Notice how because microstates are immutable we can invoke transitions to see what the result would be given the current arguments before deciding if that's what we actually want to do.

Still another way, and perhaps the most micro-state-y, state-machine-y way would be to use a "union" type to represent the different possible states.

class Balance {
  amount = Number;
  initialize(value) {
    let amount = Number
    if (amount < 0) {
      return create(NegativeBalance, value);
    else {
      return create(PositiveBalance, value);
     }
  }

  deposit(amount) {
    return this.amount.increment(amount);
  }
}

class PositiveBalance extends Balance {
  withdraw(amount) {
    return this.amount.decrement(amount);
  }
}

class NegativeBalance extends Balance {
   //there is no withdraw method at all.
}

let balance = create(Balance, 10);
balance.withdraw(5); //=> PositiveBalance
balance = balance.withdraw(10) //=> NegativeBalance
balance = balance.withdraw(20) //=> TypeError: balance.withdraw is not a function

This is cumbersome at the moment, but we have plans to add some functions to define these union types more succicntly. For now though, you have to do it manually. The pattern is:

  1. have an "abstract" super-class that discriminates between concrete subtypes based on the value in its initialize method.
  2. One concrete subtype for each state in your state machine. In this example, we have two states "positive" and "negative".
  3. Methods are transitions between states. If one of your states does not have that transition, then it won't have that method and you'll get a TypeError
  4. (optional) If every state has an arrow that transitions to the same state, you can move the method up to the superclass.
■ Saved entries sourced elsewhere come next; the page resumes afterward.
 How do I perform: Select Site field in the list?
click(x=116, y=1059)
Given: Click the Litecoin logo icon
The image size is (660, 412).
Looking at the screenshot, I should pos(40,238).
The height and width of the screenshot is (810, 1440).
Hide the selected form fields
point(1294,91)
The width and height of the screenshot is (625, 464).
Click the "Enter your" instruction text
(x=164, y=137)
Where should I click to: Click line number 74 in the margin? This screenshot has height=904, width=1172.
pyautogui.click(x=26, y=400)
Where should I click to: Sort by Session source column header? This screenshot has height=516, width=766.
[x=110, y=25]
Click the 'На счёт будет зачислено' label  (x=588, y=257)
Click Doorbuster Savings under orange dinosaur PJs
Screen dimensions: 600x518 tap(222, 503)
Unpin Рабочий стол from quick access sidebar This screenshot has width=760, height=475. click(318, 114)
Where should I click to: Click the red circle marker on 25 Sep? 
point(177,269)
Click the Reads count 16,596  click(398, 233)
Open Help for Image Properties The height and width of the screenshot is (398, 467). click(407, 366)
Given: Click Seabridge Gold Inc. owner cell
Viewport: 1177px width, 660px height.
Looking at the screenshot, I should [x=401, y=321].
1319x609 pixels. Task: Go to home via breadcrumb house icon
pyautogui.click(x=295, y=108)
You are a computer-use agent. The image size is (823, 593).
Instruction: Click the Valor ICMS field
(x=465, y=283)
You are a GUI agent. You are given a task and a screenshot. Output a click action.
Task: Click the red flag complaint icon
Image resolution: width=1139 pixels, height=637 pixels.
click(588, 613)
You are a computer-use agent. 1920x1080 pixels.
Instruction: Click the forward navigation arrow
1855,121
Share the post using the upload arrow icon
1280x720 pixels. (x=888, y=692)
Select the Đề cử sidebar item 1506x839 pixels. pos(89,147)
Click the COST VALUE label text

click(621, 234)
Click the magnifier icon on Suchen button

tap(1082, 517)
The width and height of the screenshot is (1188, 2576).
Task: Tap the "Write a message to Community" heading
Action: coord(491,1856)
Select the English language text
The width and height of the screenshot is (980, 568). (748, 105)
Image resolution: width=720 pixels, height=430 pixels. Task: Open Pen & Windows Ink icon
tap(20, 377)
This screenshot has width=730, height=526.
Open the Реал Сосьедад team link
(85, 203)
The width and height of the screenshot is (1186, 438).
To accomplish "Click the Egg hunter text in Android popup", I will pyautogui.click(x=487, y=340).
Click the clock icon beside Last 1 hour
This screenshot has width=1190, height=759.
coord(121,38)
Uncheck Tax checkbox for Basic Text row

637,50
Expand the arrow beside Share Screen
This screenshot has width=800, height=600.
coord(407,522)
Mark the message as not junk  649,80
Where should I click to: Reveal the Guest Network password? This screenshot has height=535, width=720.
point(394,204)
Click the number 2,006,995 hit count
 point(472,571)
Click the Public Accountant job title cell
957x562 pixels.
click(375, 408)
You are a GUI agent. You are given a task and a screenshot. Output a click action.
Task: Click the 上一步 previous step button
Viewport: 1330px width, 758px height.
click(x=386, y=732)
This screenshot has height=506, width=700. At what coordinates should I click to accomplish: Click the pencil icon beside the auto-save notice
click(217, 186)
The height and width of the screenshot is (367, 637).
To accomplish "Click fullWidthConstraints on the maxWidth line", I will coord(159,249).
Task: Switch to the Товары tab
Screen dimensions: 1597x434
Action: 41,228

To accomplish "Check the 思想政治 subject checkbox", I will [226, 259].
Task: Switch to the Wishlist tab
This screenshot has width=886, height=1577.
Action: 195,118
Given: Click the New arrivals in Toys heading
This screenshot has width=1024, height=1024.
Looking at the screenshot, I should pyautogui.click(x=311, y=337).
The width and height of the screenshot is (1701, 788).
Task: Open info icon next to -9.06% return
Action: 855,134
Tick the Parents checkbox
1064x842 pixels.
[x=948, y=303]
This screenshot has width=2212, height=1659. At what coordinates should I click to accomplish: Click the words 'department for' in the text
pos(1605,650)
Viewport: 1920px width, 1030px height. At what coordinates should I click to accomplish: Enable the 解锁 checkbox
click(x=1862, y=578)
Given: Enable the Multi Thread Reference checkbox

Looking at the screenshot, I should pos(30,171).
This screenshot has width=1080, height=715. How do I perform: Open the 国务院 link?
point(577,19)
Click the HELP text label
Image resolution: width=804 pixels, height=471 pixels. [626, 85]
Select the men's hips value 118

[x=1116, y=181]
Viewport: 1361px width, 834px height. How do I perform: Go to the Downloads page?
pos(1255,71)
We're not entirely sure what the syntax will be, but something along the lines of:

import { Union } from 'microstates';

const Balance = Union({
  positive: class PositiveBalance {
    //positive definition goes here.
  },
  negative: class NegativeBalance {
    //negative definition goes here.
});

cowboyd avatar Oct 31 '18 19:10 cowboyd

Btw, I really like, @taras's solution here.